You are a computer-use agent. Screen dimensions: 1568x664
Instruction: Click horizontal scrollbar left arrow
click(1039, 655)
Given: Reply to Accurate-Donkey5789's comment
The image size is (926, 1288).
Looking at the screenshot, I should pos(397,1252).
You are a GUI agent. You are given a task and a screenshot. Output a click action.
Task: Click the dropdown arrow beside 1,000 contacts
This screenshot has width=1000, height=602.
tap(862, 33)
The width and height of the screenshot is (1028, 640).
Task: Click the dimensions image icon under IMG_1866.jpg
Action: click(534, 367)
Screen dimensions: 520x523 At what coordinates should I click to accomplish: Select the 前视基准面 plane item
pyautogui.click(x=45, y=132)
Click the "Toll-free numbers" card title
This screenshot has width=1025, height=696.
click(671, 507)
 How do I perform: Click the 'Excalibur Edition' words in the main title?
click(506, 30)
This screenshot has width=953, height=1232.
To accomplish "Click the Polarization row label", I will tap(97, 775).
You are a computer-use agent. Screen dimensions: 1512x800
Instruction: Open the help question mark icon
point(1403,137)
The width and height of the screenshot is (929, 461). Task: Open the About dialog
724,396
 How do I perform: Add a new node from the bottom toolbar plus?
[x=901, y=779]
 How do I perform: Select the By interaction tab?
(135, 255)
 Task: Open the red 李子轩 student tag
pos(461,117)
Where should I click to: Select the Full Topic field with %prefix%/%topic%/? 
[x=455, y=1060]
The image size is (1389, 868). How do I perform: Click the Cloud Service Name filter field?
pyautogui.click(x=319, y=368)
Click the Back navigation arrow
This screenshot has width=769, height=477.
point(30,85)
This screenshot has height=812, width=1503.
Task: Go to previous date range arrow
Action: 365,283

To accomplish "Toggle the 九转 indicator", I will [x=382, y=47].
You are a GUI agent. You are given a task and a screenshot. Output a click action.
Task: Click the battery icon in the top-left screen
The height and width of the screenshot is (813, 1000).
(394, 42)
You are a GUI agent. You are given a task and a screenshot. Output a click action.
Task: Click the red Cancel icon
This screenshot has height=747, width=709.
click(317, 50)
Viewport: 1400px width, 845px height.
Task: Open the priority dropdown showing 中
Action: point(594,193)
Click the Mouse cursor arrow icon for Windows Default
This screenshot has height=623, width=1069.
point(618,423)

● **PROMPT**:
Edit the rows starting at the line that contains "Given: Reply to Accurate-Donkey5789's comment" and ending at the line that contains "will [x=382, y=47].", replacing "How do I perform" with "How can I perform" and leaving everything else unchanged.

● **ANSWER TO THIS PROBLEM**:
Given: Reply to Accurate-Donkey5789's comment
The image size is (926, 1288).
Looking at the screenshot, I should pos(397,1252).
You are a GUI agent. You are given a task and a screenshot. Output a click action.
Task: Click the dropdown arrow beside 1,000 contacts
This screenshot has width=1000, height=602.
tap(862, 33)
The width and height of the screenshot is (1028, 640).
Task: Click the dimensions image icon under IMG_1866.jpg
Action: click(534, 367)
Screen dimensions: 520x523 At what coordinates should I click to accomplish: Select the 前视基准面 plane item
pyautogui.click(x=45, y=132)
Click the "Toll-free numbers" card title
This screenshot has width=1025, height=696.
click(671, 507)
 How can I perform: Click the 'Excalibur Edition' words in the main title?
click(506, 30)
This screenshot has width=953, height=1232.
To accomplish "Click the Polarization row label", I will tap(97, 775).
You are a computer-use agent. Screen dimensions: 1512x800
Instruction: Open the help question mark icon
point(1403,137)
The width and height of the screenshot is (929, 461). Task: Open the About dialog
724,396
 How can I perform: Add a new node from the bottom toolbar plus?
[x=901, y=779]
 How can I perform: Select the By interaction tab?
(135, 255)
 Task: Open the red 李子轩 student tag
pos(461,117)
Where should I click to: Select the Full Topic field with %prefix%/%topic%/? 
[x=455, y=1060]
The image size is (1389, 868). How can I perform: Click the Cloud Service Name filter field?
pyautogui.click(x=319, y=368)
Click the Back navigation arrow
This screenshot has width=769, height=477.
point(30,85)
This screenshot has height=812, width=1503.
Task: Go to previous date range arrow
Action: 365,283

To accomplish "Toggle the 九转 indicator", I will [x=382, y=47].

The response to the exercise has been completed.